C’est une première. Pour lui, comme pour le marathon de Paris. Jamais Kenenisa Bekele ne s’est aligné au départ de 42,195 kilomètres. Et jamais l’événement n’avait accueilli une star de son envergure. Les visiteurs qui l’ont reconnu sur le Running Expo, ce vendredi 4 avril 2014, en étaient tout retournés. « C’est Bekele ? ». « Attends, je vais le prendre en photo ! ». « Dépêche-toi, tu vas le louper ! ». « Vous pouvez me le prendre en photo s’il vous plait ? Et essayer d’avoir un sourire ? ». On n’a pas tous les jours l’occasion de croiser un triple champion olympique, qui plus est toujours détenteur des records du monde du 5 000 m (12mn37s35) et 10 000 m (26mn17s53).
Aux JO d’Athènes en 2004, il a décroché une médaille d’or (10 000 m) et une en argent (5 000 m). Aux JO de Pékin en 2008, deux médailles d’or (5000 m et 10 000 m). Alors l’Ethiopien a l’habitude de cette effervescence. Il a levé le doigt en posant pour de nombreux clichés, dédicacés tee-shirts et dossards à la chaîne.
On comprend vite qu’il aime davantage s’exprimer sur la piste (et désormais le bitume) que par de longs discours, mais il a pris le temps de répondre à quelques questions. Dont celle qu’évidemment tout le monde se pose depuis l’annonce de sa venue : « Pourquoi Paris ? ». Il sait bien qu’on dit de lui qu’il n’a pas voulu affronter la féroce concurrence à Londres le week-end suivant. « Paris… Londres… il y a une semaine d’écart entre les deux, au fond ça ne change pas grand-chose. Et puis, j’ai de bons souvenirs à Paris (aux Mondiaux de 2003 au stade de France il a décroché le bronze sur 5 000 m et l’or sur 10 000 m, son premier titre de champion du monde, ndlr). C’est un endroit spécial pour moi, et je suis très heureux d’être ici ».
Son sourire parle pour lui. Sourire discret lorsqu’on égraine les longues lignes de son palmarès (entre autres cinq titres de champion du monde). Sourire malicieux à l’évocation de sa plus longue distance courue à l’entraînement. « Oh… probablement autour de 40… 45 kilomètres…. ». Sourire ambitieux en évoquant son objectif chronométrique. « Evidemment, j’ai envie de courir vite. Bien sûr, si je peux battre le record du monde, j’aimerais le faire… Mais on verra dimanche. On en reparlera après la course ». Depuis plusieurs semaines, il ne cache pas sa volonté de frapper un grand coup. De faire tomber le record de l’épreuve (2h05mn10s). Et donc de s’approcher de la référence mondiale actuelle (2h03mn23s par le Kényan Wilson Kipsang). Il annonce vouloir être emmené sur les bases « d’1h01mn30s » au semi. Et avoue que son entourage tente de freiner ses ardeurs. Sourire coquin. « Je verrai aussi en fonction de mes sensations. Un marathon, ce n’est pas un 10 000 m ! Je ne dirais pas que courir un 10 000 m est plus facile, mais c’est différent ».
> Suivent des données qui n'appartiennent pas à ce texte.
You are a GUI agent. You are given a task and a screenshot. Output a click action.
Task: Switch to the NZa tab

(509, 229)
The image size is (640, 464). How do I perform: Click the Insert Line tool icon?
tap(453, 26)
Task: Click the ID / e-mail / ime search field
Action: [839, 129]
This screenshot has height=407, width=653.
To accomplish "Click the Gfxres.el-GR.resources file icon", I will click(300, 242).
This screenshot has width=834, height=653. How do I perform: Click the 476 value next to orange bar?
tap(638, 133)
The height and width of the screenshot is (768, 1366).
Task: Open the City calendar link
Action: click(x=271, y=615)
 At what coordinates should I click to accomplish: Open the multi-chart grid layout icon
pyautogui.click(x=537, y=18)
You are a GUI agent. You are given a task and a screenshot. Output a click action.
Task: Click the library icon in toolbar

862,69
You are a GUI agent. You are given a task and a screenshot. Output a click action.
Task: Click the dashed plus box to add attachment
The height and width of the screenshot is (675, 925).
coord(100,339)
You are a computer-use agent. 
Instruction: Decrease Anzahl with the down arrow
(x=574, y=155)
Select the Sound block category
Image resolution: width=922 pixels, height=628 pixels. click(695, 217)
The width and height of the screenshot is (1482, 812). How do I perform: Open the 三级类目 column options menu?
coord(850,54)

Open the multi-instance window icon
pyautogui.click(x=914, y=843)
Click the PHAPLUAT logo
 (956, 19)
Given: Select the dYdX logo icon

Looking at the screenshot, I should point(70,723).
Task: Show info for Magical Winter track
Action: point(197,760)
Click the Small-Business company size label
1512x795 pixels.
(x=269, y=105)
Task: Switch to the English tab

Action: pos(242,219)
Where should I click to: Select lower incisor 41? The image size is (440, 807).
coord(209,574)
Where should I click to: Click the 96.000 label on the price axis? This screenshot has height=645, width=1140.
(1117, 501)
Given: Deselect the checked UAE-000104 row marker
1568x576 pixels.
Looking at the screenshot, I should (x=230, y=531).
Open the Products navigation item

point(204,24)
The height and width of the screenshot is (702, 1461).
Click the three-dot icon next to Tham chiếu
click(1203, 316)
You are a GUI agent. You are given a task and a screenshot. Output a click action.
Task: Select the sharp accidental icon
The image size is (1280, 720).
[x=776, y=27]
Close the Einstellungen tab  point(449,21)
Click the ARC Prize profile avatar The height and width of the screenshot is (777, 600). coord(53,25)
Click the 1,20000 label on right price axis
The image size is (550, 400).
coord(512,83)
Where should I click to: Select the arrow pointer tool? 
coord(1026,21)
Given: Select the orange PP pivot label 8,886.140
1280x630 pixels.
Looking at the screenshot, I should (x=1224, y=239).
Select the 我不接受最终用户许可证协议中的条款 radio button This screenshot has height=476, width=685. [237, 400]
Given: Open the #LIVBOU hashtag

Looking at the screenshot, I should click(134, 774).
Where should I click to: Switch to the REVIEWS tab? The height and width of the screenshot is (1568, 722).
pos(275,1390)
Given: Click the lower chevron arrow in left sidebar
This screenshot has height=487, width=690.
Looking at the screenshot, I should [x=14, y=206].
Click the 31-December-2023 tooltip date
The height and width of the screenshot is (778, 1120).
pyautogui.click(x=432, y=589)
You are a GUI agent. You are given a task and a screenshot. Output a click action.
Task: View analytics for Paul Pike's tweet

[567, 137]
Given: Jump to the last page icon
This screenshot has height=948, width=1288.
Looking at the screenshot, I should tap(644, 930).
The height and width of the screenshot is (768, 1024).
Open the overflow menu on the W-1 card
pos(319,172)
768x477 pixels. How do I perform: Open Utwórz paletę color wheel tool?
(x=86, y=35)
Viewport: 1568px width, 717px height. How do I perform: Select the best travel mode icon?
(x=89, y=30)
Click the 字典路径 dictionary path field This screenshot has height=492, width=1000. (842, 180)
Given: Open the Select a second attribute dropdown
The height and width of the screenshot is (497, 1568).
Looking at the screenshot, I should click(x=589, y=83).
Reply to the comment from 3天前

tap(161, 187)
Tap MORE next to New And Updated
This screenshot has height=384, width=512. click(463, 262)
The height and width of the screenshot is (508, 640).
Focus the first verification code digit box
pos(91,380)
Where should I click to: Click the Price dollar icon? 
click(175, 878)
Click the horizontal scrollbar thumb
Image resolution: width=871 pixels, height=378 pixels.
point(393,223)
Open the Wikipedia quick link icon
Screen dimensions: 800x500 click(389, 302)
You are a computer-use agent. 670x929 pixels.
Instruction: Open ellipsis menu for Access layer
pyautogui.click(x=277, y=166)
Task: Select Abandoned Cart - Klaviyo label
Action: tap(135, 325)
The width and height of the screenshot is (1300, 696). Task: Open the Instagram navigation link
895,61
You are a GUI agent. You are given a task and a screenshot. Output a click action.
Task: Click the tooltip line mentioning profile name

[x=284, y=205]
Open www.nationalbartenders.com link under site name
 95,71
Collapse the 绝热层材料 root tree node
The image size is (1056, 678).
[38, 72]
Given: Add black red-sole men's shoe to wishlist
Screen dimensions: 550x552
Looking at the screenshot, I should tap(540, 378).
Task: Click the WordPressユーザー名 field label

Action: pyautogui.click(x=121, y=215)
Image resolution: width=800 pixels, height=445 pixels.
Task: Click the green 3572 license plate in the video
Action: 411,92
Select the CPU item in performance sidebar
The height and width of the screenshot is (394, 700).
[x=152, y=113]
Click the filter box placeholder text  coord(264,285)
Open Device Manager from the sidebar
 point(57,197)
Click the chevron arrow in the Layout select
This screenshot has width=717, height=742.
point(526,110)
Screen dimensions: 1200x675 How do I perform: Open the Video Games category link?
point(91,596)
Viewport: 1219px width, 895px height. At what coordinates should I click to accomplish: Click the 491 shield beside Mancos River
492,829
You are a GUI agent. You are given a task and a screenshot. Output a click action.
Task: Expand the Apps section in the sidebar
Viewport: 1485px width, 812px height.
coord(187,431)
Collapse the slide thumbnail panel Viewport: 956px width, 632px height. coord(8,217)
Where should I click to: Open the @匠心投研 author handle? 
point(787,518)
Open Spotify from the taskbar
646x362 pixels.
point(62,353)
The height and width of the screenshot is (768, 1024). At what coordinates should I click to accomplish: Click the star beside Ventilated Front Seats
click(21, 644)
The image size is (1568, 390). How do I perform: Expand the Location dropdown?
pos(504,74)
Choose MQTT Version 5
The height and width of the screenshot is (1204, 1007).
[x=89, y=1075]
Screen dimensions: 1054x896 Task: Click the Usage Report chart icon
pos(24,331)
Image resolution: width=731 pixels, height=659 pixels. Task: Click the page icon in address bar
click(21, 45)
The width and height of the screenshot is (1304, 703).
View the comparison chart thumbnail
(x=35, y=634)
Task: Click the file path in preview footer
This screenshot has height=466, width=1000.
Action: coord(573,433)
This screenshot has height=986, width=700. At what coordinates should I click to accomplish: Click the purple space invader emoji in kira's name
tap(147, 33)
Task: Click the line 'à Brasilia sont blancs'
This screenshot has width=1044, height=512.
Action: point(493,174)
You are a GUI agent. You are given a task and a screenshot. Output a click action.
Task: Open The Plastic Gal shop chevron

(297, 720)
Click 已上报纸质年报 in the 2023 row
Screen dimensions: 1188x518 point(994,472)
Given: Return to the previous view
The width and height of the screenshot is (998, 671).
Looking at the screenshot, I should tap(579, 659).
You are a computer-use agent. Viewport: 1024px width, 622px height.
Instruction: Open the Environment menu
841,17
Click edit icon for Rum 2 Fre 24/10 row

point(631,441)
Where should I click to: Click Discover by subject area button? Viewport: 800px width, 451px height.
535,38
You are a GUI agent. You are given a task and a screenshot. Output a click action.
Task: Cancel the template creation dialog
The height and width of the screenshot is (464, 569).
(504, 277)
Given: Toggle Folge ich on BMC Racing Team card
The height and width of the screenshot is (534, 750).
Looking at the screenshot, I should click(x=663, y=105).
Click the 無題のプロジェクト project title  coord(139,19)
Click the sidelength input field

Forcément. Mais à 31 ans, « l’âge parfait pour se lancer » selon ses propres dires, il respire la sérénité. Sa victoire sur le semi-marathon de Newcastle en 1h00mn09s en septembre dernier (où il avait devancé le Britannique Mo Farah, deuxième en 1h00mn10s) l’a « mis en confiance ». Reste à savoir si cela suffira pour atteindre son but. Difficile d’avoir des certitudes. Sur ce point, Kenenisa Bekele a beau être une des plus grandes stars de l’athlétisme, avoir brillé sur la piste par ses accélérations fracassantes et ses moyenne à plus de 22 kilomètres/heure, il sera, ce dimanche 6 avril à 8h45, un débutant comme les autres.